When you’re going through ups and downs in your relationship, it can feel like every other couple out there is happy and has it all figured out. But the truth is, there’s no such thing as a perfect couple and even happy couples make mistakes. And experts like marriage and family therapist Sara Stanizai say that’s good because there are some things we have to learn “the hard way” - through conflict and resolving that conflict.
So don’t feel bad, these are some of the mistakes even happy couples make:
- Getting Too Comfortable - Nearly all couples make this mistake, because it’s easy to get into a groove in a relationship and start relaxing a little, but that groove can easily become a rut. Being comfortable is good, but relationships need to be nurtured, so don’t get lazy.
- Letting your families get too involved in your relationship - Being close with each other’s families can be a good thing, but boundaries still need to be “established and enforced.”
- Bringing up important issues over text - This isn’t a great way to communicate because there’s no tone of voice or inflection to help you understand your partner’s feelings or intent, so it’s easy to misinterpret or miscommunicate. You’re better off talking face-to-face to avoid that.

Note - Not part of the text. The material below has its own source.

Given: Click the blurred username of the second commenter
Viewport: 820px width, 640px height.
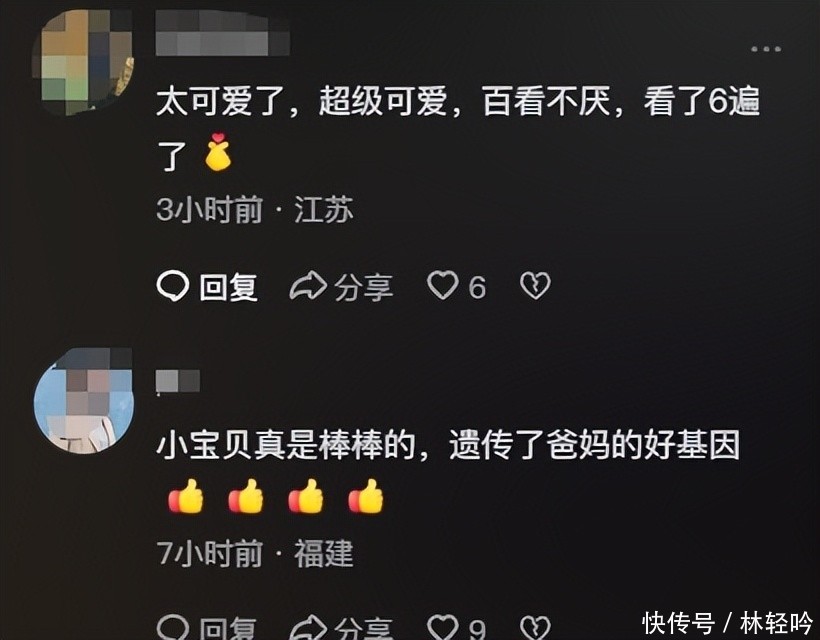Looking at the screenshot, I should tap(178, 381).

- Assuming you know what your partner wants or needs - We think we know our partners so well that when we see them upset, we assume we know how to fix it and we’re not always right, sometimes we could even make things worse.
- Avoiding money talks - Issues about finances are one of the biggest sources of tension for couples, but if you’re in a serious relationship, you’ll have to talk finances at some point. Sharing your feelings and concerns can help you better communicate with each other.
- Score keeping - Keeping track of everything you do in the relationship and what your partner does or doesn’t do can create tension.
- Avoiding conflict - No one wants to bicker and argue all the time, but fighting in healthy and productive ways can actually bring couples closer together.